Except that doesn't make sense. The complexity of changes that can be carried over is very, very small compared to the changes which go on in a single lifetime. And the mechanism is totally different.


Do these numbers take into account that most of the information reaching the eye never reaches the brain? It is amazing how little information is transmitted from the eye to the brain - the vivid images that we "see" is to a large extent product of the brain's own imagination, with impulses from the eye to a large extent only provides limited, 'corrective' information to ensure acceptable coherence with reality...


Yes these are all based on the bandwidth of major nerves. As well as time awake.

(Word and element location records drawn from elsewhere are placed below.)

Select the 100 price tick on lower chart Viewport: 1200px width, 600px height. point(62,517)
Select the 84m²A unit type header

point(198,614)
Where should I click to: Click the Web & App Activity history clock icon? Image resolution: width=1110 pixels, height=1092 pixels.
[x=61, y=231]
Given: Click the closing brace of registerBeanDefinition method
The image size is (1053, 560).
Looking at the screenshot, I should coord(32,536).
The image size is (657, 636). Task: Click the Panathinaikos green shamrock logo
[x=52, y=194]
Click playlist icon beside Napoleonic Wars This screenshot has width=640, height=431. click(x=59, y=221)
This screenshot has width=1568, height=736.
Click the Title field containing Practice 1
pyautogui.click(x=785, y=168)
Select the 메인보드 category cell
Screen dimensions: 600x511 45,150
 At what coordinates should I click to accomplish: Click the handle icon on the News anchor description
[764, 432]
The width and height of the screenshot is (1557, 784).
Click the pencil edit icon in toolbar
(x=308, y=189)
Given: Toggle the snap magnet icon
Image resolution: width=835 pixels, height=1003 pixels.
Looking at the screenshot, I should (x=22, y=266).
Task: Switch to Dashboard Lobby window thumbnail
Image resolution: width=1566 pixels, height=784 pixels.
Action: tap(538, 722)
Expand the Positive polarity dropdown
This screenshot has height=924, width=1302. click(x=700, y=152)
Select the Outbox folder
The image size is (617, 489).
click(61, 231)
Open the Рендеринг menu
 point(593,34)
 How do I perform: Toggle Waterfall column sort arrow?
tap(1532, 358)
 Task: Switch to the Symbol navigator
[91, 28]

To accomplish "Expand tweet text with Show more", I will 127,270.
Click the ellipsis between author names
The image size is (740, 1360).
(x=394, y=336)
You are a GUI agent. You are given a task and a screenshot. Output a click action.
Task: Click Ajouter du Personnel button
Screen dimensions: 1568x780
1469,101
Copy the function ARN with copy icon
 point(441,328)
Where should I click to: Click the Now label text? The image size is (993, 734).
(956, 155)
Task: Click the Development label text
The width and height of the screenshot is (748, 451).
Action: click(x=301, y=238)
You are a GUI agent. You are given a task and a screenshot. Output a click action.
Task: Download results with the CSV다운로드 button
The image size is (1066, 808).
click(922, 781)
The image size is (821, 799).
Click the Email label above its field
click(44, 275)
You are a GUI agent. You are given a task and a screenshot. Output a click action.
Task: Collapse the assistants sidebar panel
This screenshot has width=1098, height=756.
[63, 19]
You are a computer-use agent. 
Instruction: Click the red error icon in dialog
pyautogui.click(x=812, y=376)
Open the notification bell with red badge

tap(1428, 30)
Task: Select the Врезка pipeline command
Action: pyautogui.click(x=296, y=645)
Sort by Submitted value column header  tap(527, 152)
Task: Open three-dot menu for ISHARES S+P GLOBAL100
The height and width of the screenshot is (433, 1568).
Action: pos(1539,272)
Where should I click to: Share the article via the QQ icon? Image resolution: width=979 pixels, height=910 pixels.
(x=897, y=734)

How did you get those numbers?


No reason to be so pessimistic about quantum randomness. Quantum theory is barely 100 years old and our understanding of it is still evolving massively. Though the latter is not always appreciated by the public.


Well, local hidden variables are out the window... do you see any indication this will change?


Personally I am also not convinced that LHV theories will every describe the effects correctly. But whether the successor of QM ultimately contains true randomness or not, there is no reason to think it will forever stay an 'inexplicable mystery'.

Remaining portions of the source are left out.